Verkauf von gebrauchten Büchern – Teil 2

Wie verkaufe ich meinen geerbeten Bücherschatz?

Im vergangenen Blogbeitrag habe ich die Verkaufsmöglichkeiten von Büchern über die diversen Internet-Ankaufsplattformen näher betrachtet. Im heutigen Beitrag geht’s um den Verkauf von Büchern in Eigenregie. Auch hier gibt es (nicht wirklich überraschend) mehrere „Vertriebskanäle“:

  1. Amazon
  2. Diverse Buch- bzw. Medienverkaufsplattformen
  3. eBay bzw. eBay-Kleinanzeigen
  4. Flohmark

Im Folgenden findet Ihr jeweils eine kurze Beschreibung zum Handling sowie zu den Vor- und Nachteilen.

Amazon

Das Kaufhaus der 1 Mio. und mehr Dinge im Internet bietet über den Amazon Marketplace die Möglichkeit für Dritte (Private und Händler) Produkte über die Amazon-Webseite zu verkaufen. Hierzu ist ein Verkäuferkonto erforderlich. Dies lässt sich recht einfach an das bestehende Kundenkonto anhängen (oder auch völlig losgelöst hiervon erstellen). Dann noch ein paar Angaben zur Person (u.a. Angaben aus dem Personalausweis) und zur Bankverbindung gemacht und schon kann es mit dem Verkaufen losgehen.

Nachdem man den Buchtitel im Amazon Katalog gefunden hat, folgt man einfach dem Link „Bei Amazon verkaufen“ und trägt hier die entsprechenden Details wie Zustand (Amazon FAQ beachten) und Verkaufspreis ein. Vor dem speichern und veröffentlichen bekommt man noch die Amazon Verkaufsgebühren und den für den Verkäufer verbleibenden Betrag angezeigt.

Vorteil:
Verkaufen bei Amazon ist genauso einfach wie Einkaufen – mit wenigen Kicks erledigt. Einer von mehreren Millionen Amazon Kunden kann nun sofort das eingestellte Buch kaufen. Eine Gebühr wird (beim Basic-Verkaufskonto) nur beim Verkauf der Bücher erhoben.

Nachteil:
Amazon ist ein Multimillionen Dollar Konzern und spielt mit entsprechend harten Bandagen. Im Internet finden sich immer wieder Beschwerden von privaten Verkäufern, dass Kunden die Ware zurückgeben wollen (14 Tage Rückgaberecht) bzw. auch dass die Ware (angeblich?) nicht angekommen sei. Im Streitfall greift für den Kunden die Amazon A-Z Garantie und der Kunde bekommt sein Geld von Amazon erstattet. Amazon wiederum hält sich natürlich am Verkäufer schadlos und holt sich den bereits ausbezahlten Verkaufspreis zurück. U.a. hierfür gibt man im Rahmen der Verkäuferanmeldung eine Kreditkarte oder ein Einzugsermächtigung für ein Girokonto an. Amazon sitzt hier momentan einfach am längeren Hebel. Als privater Verkäufer kann man hier entweder zu den Amazon-Bedingungen mitspielen oder es sein lassen.
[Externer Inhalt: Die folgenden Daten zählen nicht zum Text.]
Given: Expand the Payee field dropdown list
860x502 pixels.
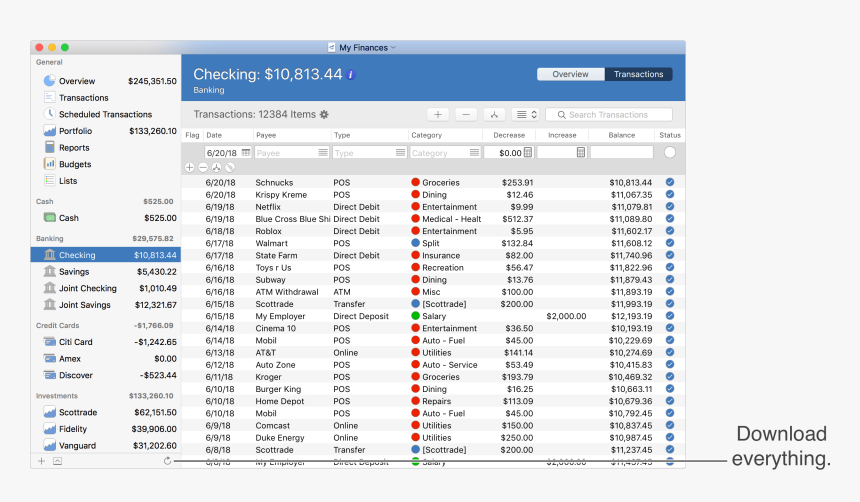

Den Zugang zum Millionenpublikum lässt sich Amazon natürlich fürstlich bezahlen. Auf eine Gebühr beim Einstellen wird verzichtet. Diese wird jedoch faktisch beim erfolgreichen Verkauf erhoben – hier sind pro Buch 99 Cent fällig. (Im Profi-Verkäuferkonto entfällt diese Gebühr, hier zahlt man pro Monat 39 Euro pauschal). Hinzu kommt eine variable Verkaufsgebühr in Höhe von 15 Prozent. Ferner „gönnt“ sich Amazon noch 1,01 Euro aus den maximal zu zahlenden 3 Euro Versandkosten. Obendrauf kommt dann noch die Umsatzsteuer.

Bei einem Verkaufspreis von 10 Euro + 3 Euro Versandkosten erhält der private Verkäufer eine Auszahlung in Höhe von 8,83 Euro. In Summe fallen somit 4,17 Euro Gebühren an. Dies entspricht rund 32 Prozent des Verkaufspreises inkl. Porto (Es gilt jedoch: je höher der Verkaufspreis, desto weniger fallen die beiden fixen Gebühren ins Gewicht)

Booklooker

Der „Buch-Beschauer“ ist eine reine Verkaufsplattform für Bücher und sonstige Medien. Nach eigenen Angaben sind rund 1, 5 Mio. Kunden auf diesem Marktplatz angemeldet.
Die Anmeldung geht zügig von der Hand. Die üblichen Benutzerdaten und ein Passwort sind anzugeben. Weiterführende Daten zur Person aus dem „Perso“ sind hierbei nicht erforderlich. Dann noch die Infos zu den Zahlungswegen (paypal, Rechnung, Vorkasse) sowie zu den Versandbedingungen pflegen und schon kann das Einstellen beginnen.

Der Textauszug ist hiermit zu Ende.